Records to use START

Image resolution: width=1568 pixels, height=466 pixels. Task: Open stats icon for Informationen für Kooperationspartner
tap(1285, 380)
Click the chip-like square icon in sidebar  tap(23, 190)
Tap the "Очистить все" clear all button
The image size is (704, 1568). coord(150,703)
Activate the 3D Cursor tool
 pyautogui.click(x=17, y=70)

Records to use END
Records to use START

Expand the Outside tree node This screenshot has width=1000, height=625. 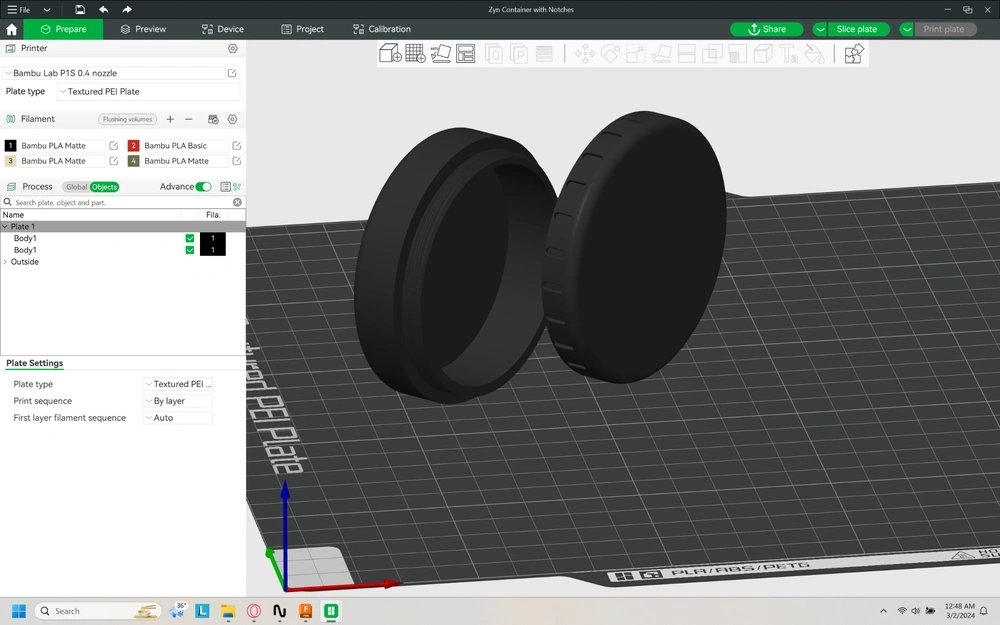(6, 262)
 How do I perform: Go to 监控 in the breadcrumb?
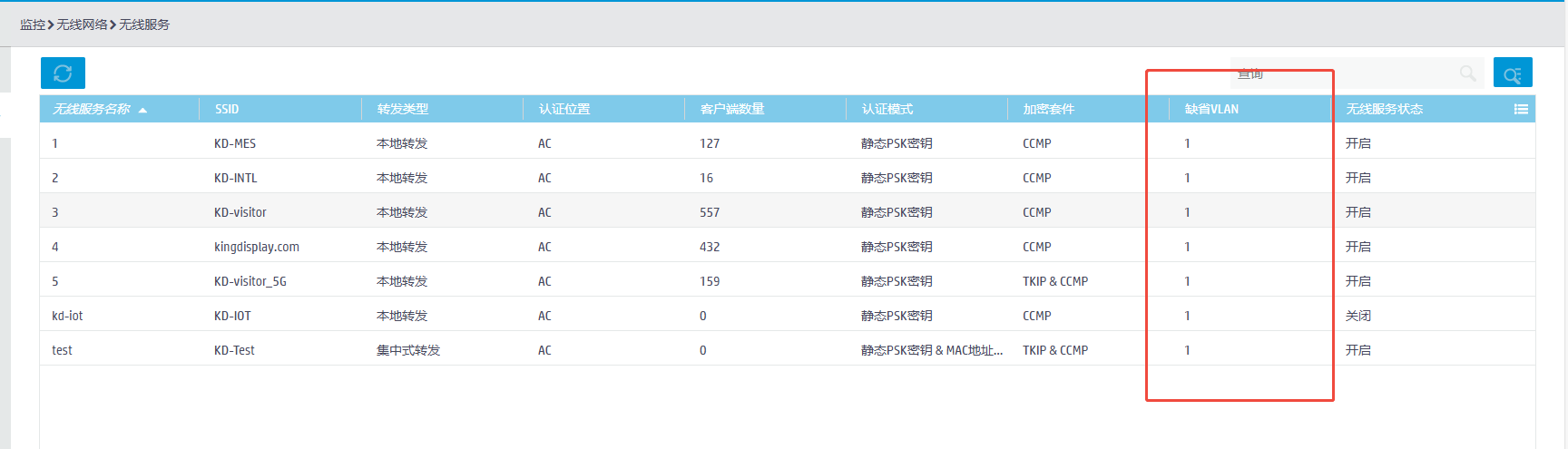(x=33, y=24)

Records to use END
Records to use START

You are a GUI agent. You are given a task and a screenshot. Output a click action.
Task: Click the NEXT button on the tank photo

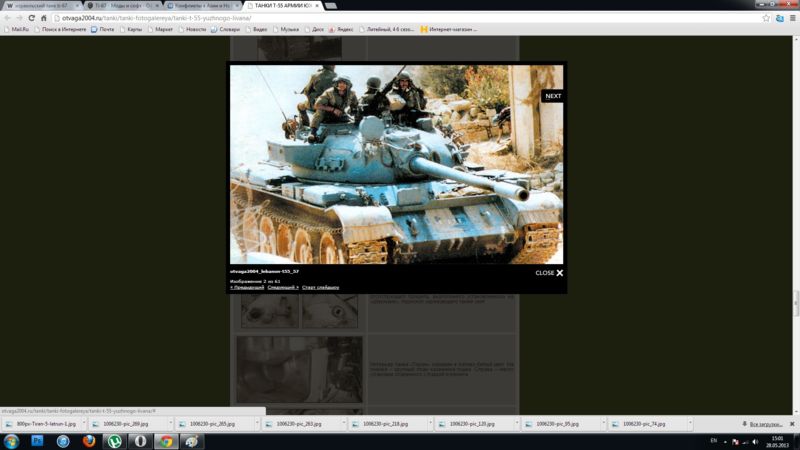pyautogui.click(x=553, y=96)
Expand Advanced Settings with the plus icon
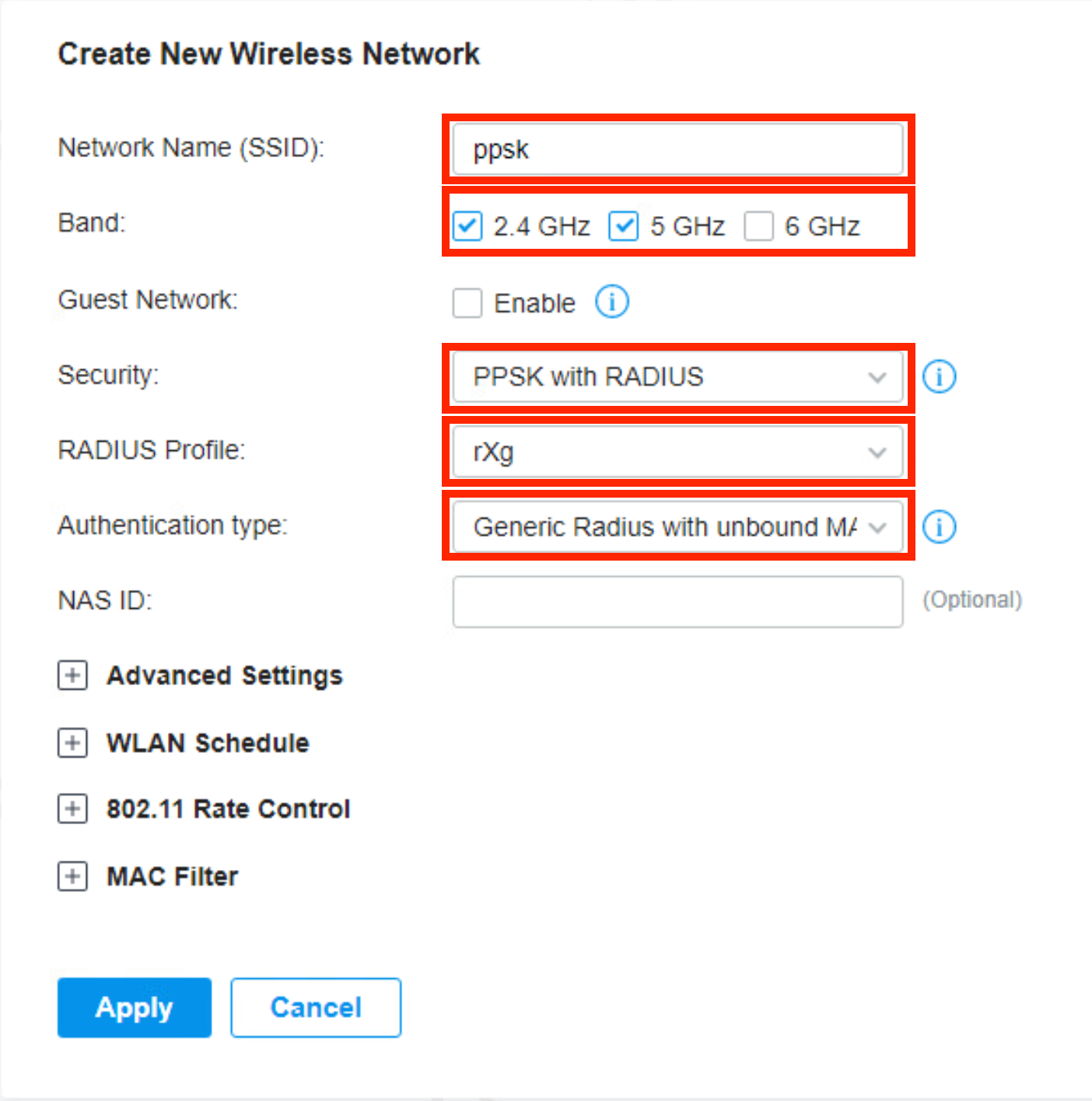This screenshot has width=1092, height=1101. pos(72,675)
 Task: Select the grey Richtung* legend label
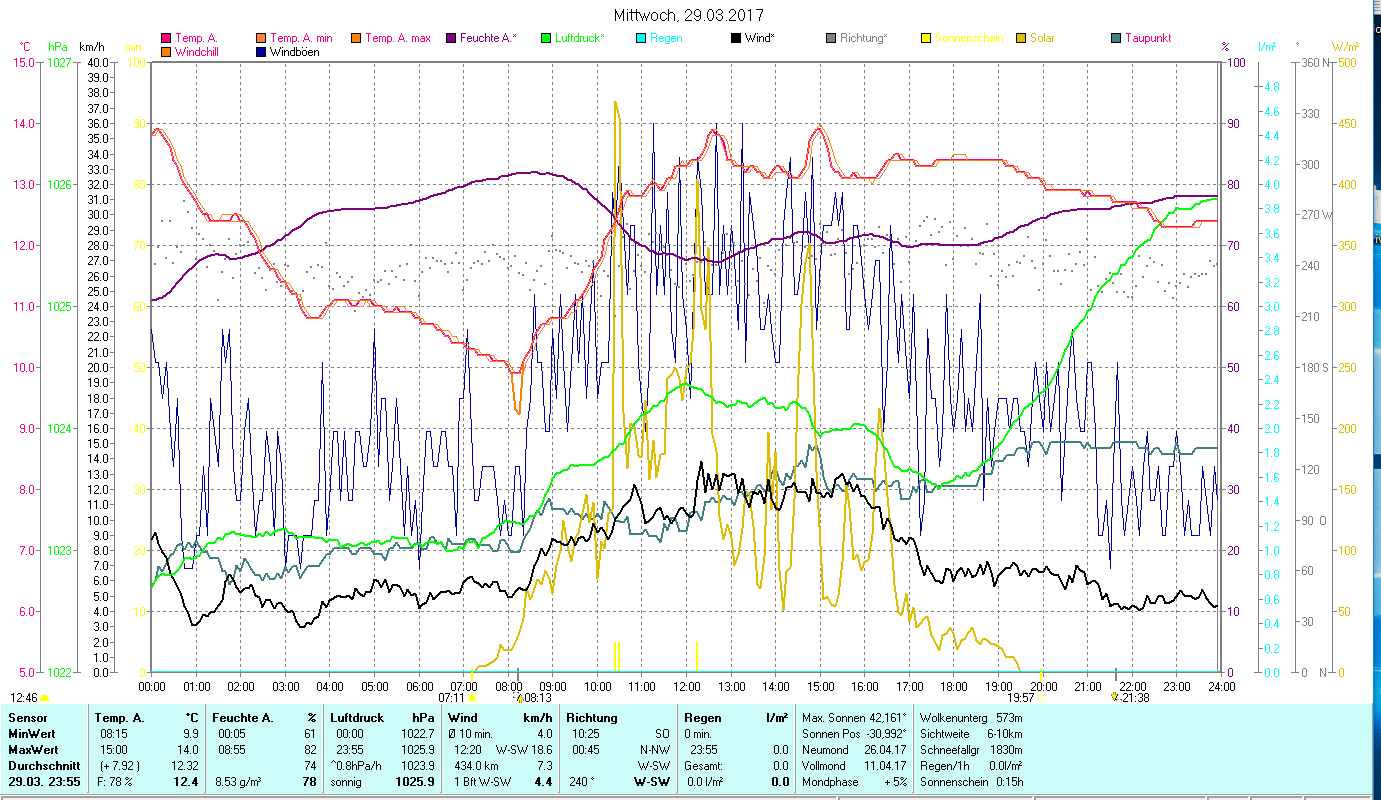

Records to use END

→ **Problem to work on**: From the records above, copy only the lines running from the line containing "Expand Advanced Settings with the plus icon" to the line containing "Task: Select the grey Richtung* legend label", both ends included. Leave the pictures out.

→ **Written answer**:
Expand Advanced Settings with the plus icon
This screenshot has width=1092, height=1101. pos(72,675)
 Task: Select the grey Richtung* legend label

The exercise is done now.